● QUOTED PASSAGE:

Copyright 2001 James Melough

THE BRANCH OF ESCHOL

There are several references in the OT, where under the figure of a branch, God presents us with a symbolic picture of Christ, e.g., Isa 4:2, “In that day shall the branch of the Lord be beautiful and glorious”; Isa 11:1, “And there shall come forth a root out of the stem of Jesse, and a branch shall grow out of his roots”; Jer 23:5, “I will raise unto David a righteous branch”; Jer 33:15, “at that time will I cause the branch of righteousness to grow up unto David”; Zec 3:8, “I will bring forth my servant the branch”; Zec 6:12, “Behold the man whose name is the branch.” 

As with many of the Bible’s types, these few explicit references alert us to the fact that wherever we encounter any mention of that same symbol we should look for some reference to the Lord Jesus Christ.

● INFORMATION SHOWN:
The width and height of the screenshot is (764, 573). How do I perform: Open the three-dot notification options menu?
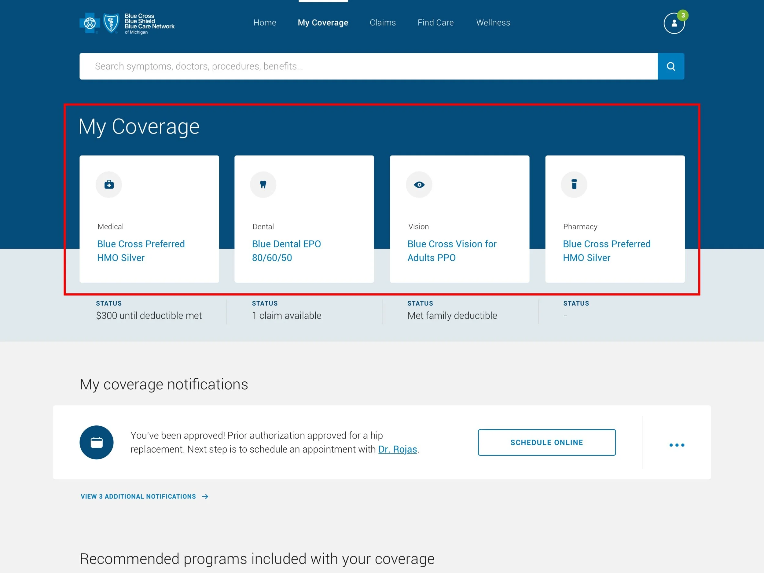pos(676,445)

● INSTRUCTION:
Write the next part of the passage on the branch of Eschol, starting after its final sentence.

● EXERCISE OUTPUT:
One such reference is found in Nu 13:23, “And they came unto the brook (valley) of Eschol, and cut down from thence a branch with one cluster of grapes, and they bare it between two upon a staff....”  The context is the occasion when Moses sent the spies to search the land of Canaan, the evidence of its fruitfulness being this cluster of such weight that it took two men to carry it suspended on a staff.

Spiritual minds have had no difficulty in discerning the meaning of God’s picture.  Recalling the symbolic meaning of the branches already listed, they have seen in this one at Eschol, another picture of Christ, this time, of His death and resurrection.  The two men represent the writers of the Old and New Testaments; the staff, as always, is the symbol of the written Word.  As the staff presented the branch and its cluster of fruit, so does Scripture present the true Branch, and the joy (grapes furnish wine, the biblical symbol of joy, Ps 104:15; Pr 31:6; Ec 10:19) available to men through His death and resurrection.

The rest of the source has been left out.